---------- Listed entries ----------

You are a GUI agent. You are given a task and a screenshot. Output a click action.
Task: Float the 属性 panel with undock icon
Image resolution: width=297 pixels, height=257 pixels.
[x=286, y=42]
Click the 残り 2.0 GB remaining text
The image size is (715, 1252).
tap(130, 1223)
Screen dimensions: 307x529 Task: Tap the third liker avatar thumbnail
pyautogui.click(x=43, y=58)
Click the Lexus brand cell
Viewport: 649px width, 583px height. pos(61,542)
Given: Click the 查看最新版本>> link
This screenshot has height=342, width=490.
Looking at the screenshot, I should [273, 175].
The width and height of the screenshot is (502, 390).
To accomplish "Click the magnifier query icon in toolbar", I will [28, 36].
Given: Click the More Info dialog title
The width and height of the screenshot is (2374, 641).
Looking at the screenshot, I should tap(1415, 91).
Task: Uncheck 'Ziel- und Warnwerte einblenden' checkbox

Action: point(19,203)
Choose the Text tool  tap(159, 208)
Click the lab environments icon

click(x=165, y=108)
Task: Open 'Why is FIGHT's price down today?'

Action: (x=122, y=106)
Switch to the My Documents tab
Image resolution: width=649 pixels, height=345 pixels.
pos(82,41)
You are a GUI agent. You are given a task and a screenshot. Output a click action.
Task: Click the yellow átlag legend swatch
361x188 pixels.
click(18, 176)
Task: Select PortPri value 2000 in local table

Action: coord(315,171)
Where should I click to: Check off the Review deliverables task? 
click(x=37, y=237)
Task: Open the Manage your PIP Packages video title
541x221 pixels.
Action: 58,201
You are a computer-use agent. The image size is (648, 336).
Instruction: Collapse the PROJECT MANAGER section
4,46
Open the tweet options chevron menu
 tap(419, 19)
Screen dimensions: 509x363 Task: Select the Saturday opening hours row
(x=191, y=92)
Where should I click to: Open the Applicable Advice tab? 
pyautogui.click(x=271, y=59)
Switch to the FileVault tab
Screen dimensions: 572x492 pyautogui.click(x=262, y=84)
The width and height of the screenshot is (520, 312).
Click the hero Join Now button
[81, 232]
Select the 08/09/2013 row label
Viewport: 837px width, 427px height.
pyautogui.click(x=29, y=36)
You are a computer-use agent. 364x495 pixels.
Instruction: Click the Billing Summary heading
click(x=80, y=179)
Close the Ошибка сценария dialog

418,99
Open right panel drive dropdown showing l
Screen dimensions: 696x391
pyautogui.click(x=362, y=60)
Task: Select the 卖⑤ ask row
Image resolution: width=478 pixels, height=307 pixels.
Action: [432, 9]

----------

Nothing but the lines from the one containing "Open right panel drive dropdown showing l" to the end of the entries belongs in the answer, and each must match exactly.

Open right panel drive dropdown showing l
Screen dimensions: 696x391
pyautogui.click(x=362, y=60)
Task: Select the 卖⑤ ask row
Image resolution: width=478 pixels, height=307 pixels.
Action: [432, 9]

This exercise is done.